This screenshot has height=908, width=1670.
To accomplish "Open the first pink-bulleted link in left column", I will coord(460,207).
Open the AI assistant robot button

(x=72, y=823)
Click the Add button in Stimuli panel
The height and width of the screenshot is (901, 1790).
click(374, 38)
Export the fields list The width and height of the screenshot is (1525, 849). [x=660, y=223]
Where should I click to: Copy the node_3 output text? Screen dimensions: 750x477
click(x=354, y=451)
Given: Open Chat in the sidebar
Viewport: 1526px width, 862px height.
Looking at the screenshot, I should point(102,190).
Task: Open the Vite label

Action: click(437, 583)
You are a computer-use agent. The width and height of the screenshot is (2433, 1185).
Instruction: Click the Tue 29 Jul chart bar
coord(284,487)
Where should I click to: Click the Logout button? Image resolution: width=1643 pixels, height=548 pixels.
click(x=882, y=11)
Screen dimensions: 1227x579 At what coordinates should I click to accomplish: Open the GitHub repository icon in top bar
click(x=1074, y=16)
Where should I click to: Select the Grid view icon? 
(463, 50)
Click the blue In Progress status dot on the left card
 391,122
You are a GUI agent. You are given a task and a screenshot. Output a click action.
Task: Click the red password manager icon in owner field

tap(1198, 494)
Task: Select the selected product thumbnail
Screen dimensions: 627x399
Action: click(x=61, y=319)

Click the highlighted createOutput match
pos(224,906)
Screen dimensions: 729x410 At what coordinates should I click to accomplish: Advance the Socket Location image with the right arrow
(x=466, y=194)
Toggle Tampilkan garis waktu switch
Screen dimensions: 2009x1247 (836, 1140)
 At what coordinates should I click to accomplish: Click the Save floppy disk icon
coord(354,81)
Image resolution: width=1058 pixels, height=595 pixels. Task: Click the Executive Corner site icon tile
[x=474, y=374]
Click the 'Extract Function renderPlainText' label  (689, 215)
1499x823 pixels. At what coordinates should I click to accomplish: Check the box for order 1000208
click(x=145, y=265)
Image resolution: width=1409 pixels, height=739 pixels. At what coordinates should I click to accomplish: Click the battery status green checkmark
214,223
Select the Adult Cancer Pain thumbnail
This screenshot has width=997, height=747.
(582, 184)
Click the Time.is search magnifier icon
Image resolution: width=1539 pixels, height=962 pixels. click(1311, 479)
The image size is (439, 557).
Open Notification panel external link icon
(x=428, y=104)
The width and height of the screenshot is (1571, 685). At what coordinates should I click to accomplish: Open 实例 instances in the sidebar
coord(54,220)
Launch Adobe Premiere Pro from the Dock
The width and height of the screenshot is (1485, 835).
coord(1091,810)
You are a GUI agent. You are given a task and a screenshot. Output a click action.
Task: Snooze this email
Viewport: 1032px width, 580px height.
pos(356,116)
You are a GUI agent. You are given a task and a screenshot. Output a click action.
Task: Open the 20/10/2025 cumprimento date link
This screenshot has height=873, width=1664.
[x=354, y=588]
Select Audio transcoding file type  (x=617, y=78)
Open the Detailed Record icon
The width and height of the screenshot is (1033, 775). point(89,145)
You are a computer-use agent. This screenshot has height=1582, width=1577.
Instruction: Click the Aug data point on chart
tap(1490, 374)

## THE TASK:
Going from the line that contains "Open the Detailed Record icon" to the last line of the records, reproduce every line as written.

## ANSWER:
Open the Detailed Record icon
The width and height of the screenshot is (1033, 775). point(89,145)
You are a computer-use agent. This screenshot has height=1582, width=1577.
Instruction: Click the Aug data point on chart
tap(1490, 374)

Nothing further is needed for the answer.